Hi everyone,
I’m struggling to compute meaningful Bayes Factors or model comparison metrics for a hierarchical model, possibly because my background is more frequentist. Here’s my problem:
- I have repeated measurements per individual and fit a hierarchical model where:
- Each individual has a parameter (\theta_i)
- These \theta_i depend on group-level parameters (\nu, \sigma)
- I estimate the posteriors for \nu, \sigma, and all \theta_i using a Gibbs sampler.
- A covariate suggests there might be two subpopulations, but I’m unsure.
Goal
I want to determine whether:
- Model 1: A single group (\theta_i \sim \mathcal{N}(\nu, \sigma^2) for all individuals.
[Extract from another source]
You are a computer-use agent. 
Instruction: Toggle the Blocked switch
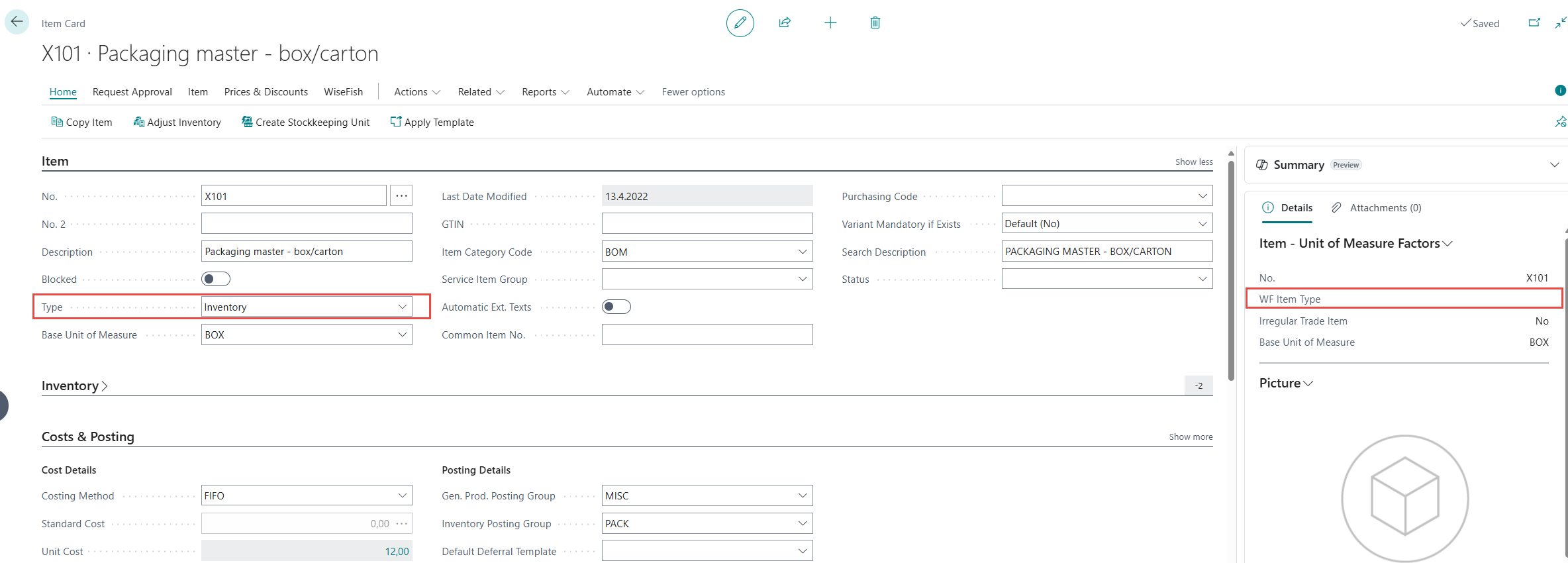click(x=216, y=279)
- Model 2: Two separate groups (each with their own \nu_k, \sigma_k, k=1,2).
is better supported by the data.
Problem with LOO
- Model 1 (single group) estimates a high \sigma, so \theta_i fit individual data closely → high likelihood p(y_i|\theta_i)
- Model 2 (two groups) estimates low \sigma_k for each group → \theta_i are more shrunk → lower likelihood.
- Issue: LOO only evaluates p(y_i|\theta_i) and ignores the group-level likelihood p(\theta_i|\nu, \sigma). This favors the flexible Model 1 even if Model 2 is theoretically more appropriate.
Questions
- Is there a better way to compare these models? (e.g., Bayes Factors, WAIC, or a different parametrization?)
- Should I modify Model 2 to account for this shrinkage effect?
- Are there alternatives to LOO for hierarchical models that penalize overfitting more effectively?
Any advice or references would be greatly appreciated!